Virgin, the brainchild of the UK’s Richard Branson, vividly illustrates the power of strong traditional and non-traditional marketing communications. Branson emerged in the 1970s with his innovative Virgin Records. He signed unknown artists no one would touch and began a marathon of publicity that continues to this day. He has since sold Virgin Records but created over 200 companies worldwide whose combined revenues exceed US $5 billion.
The Virgin name – the third most respected brand in Britain – and the Branson personality help to sell diverse products and services such as planes, trains, finance, soft drinks, music, mobile phones, cars, wine, publishing, even bridal wear. Clearly Branson can create interest in almost any business he wants by simply attaching the name ‘Virgin’ to it. Virgin Mobile exemplifies this strategy. Branson supplies the brand and a small initial investment and takes a majority control, and big-name partners come up with the cash.
Some marketing and financial critics point out that he is diluting the brand, that it covers too many businesses. Branson has had some fumbles: Virgin Cola, Virgin Cosmetics and Virgin Vodka have all disappeared.
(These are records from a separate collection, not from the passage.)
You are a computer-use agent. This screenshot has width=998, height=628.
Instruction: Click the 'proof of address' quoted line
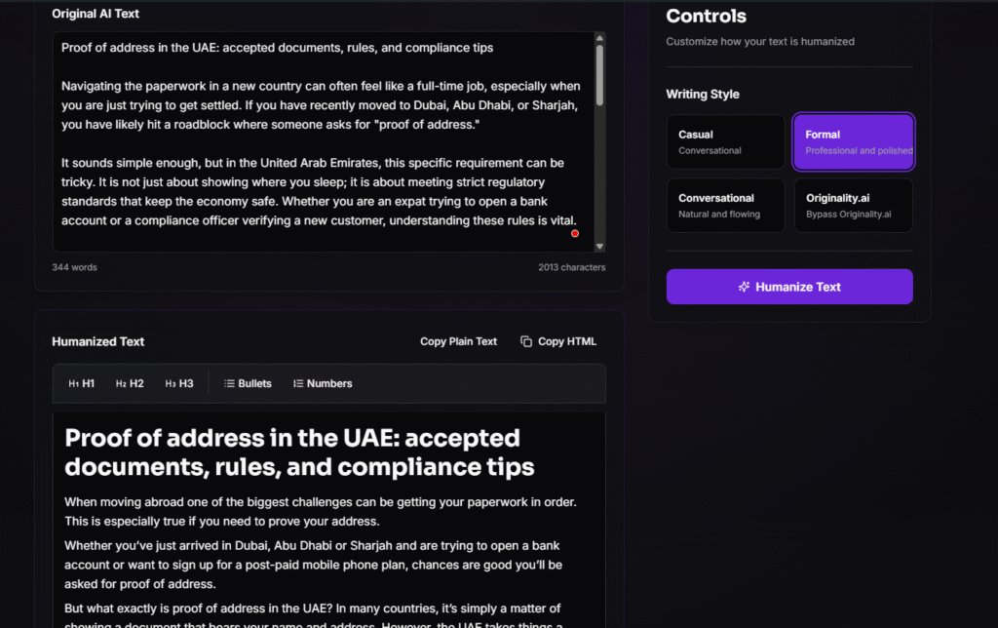point(271,125)
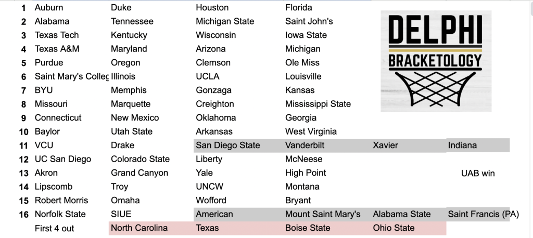Select the Xavier cell

coord(408,146)
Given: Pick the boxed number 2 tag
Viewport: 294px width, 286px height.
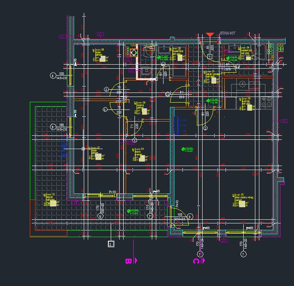Looking at the screenshot, I should tap(111, 244).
But despite the diversity all the lines connote value for money, quality, innovation, fun, and a sense of competitive challenge. The Virgin Group is always looking for new opportunities in markets with underserved, overcharged customers and complacent competition.
A master of the strategic publicity stunt, Branson took on stodgy, overpriced British Airways by wearing World War I – era flying gear to announce the formation of Virgin Atlantic in 1984. The first Virgin flight took off laden with celebrities and media and equipped with a brass brand, waiters from Maxim’s in white tie and tails, and free flowing champagne. The airborne party enjoyed international press coverage and millions of dollars’ worth of free publicity.
Although Branson eschews traditional merket research he stays in touch through constant customer contact. When he first set up Virgin Atlantic he called 50 customers every month to chat and get their feedback. He appeared in airports to rub elbows with customers, and if a plane was delayed he handed out gift certificates to a Virgin Megastore or discounts on future travel. Virgin’s marketing campaigns include press and radio advertisements, direct mail and point-of-sale material. Virgin Mobile, for instance, rolled out a postcard advertising campaign offering consumers discounts on new phones.
To identify where listeners to Virgin’s Web – based Virgin radio reside, the company created a VIP club. Listeners join the club by giving their post code, which then lets Virgin Radio target promotions and advertising to specific locations, just as a local radio station would. Once known as the ‘hippie capitalist’, Sir Richard Branson continues to look for new businesses and to generate publicity in his characteristic charismatic style.